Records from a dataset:
──────

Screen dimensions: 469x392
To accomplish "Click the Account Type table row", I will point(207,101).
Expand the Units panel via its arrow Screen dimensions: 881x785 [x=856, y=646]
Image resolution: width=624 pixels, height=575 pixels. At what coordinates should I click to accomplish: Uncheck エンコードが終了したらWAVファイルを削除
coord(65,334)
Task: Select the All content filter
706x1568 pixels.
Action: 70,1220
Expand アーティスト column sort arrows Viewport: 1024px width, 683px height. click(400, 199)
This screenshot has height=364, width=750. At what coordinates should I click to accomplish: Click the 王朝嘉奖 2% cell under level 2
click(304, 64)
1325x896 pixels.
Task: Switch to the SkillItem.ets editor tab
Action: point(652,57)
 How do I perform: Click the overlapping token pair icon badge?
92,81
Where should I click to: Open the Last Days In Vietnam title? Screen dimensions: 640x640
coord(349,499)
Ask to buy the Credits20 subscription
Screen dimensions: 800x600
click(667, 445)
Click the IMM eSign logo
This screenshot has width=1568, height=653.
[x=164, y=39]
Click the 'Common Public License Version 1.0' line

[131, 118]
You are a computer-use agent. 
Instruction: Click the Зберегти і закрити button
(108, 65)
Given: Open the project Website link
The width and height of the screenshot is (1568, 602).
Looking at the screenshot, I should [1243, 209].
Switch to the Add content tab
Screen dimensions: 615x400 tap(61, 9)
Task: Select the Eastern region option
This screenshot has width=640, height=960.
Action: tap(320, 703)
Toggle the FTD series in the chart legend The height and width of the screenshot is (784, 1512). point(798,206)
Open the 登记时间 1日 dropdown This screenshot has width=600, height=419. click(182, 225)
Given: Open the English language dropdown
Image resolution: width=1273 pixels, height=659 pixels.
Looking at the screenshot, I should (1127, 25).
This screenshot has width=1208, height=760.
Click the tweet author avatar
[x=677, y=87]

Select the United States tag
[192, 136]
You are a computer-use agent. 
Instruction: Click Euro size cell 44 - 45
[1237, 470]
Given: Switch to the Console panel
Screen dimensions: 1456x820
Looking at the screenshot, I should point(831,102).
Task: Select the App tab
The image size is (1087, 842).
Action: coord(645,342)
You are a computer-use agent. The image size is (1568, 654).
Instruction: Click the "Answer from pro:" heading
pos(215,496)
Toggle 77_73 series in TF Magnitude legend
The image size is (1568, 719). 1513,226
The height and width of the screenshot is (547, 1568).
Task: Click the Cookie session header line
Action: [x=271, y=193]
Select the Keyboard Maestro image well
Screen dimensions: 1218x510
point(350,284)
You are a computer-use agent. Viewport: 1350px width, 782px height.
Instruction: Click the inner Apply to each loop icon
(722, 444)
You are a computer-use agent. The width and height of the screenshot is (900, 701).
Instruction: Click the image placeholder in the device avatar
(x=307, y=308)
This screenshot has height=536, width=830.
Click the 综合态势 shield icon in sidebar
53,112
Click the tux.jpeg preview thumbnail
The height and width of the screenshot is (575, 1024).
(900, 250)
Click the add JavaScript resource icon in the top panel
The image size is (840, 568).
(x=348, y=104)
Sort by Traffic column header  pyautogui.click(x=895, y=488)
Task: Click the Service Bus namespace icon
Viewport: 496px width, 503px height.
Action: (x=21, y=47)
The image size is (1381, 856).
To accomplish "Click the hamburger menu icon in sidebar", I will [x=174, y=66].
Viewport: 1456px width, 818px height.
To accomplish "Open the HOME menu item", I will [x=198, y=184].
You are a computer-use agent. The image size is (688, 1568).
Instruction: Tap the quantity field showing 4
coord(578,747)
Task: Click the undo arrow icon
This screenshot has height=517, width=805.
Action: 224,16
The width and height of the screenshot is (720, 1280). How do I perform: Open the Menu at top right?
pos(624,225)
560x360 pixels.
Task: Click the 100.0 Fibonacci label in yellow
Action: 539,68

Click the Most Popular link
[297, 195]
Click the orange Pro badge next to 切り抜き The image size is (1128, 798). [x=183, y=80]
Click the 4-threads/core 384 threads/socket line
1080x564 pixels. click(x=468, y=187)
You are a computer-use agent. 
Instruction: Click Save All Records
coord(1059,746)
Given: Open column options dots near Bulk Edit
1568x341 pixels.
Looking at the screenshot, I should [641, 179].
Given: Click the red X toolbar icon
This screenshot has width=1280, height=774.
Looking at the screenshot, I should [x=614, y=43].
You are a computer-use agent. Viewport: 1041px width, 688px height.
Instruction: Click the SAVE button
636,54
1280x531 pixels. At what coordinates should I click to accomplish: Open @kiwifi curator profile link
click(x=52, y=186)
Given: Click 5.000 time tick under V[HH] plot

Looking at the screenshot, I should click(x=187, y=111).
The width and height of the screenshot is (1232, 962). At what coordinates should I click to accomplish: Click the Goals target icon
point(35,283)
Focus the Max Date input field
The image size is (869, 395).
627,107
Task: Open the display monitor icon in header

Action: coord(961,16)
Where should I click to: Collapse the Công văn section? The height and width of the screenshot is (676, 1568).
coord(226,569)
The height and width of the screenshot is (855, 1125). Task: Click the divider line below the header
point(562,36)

──────

EXERCISE
Output the line containing "Instruction: Click the SAVE button" and every line after it through the final line of the records above, exactly as written and nothing else.

SOLUTION FOR THIS PROBLEM
Instruction: Click the SAVE button
636,54
1280x531 pixels. At what coordinates should I click to accomplish: Open @kiwifi curator profile link
click(x=52, y=186)
Given: Click 5.000 time tick under V[HH] plot

Looking at the screenshot, I should click(x=187, y=111).
The width and height of the screenshot is (1232, 962). At what coordinates should I click to accomplish: Click the Goals target icon
point(35,283)
Focus the Max Date input field
The image size is (869, 395).
627,107
Task: Open the display monitor icon in header

Action: coord(961,16)
Where should I click to: Collapse the Công văn section? The height and width of the screenshot is (676, 1568).
coord(226,569)
The height and width of the screenshot is (855, 1125). Task: Click the divider line below the header
point(562,36)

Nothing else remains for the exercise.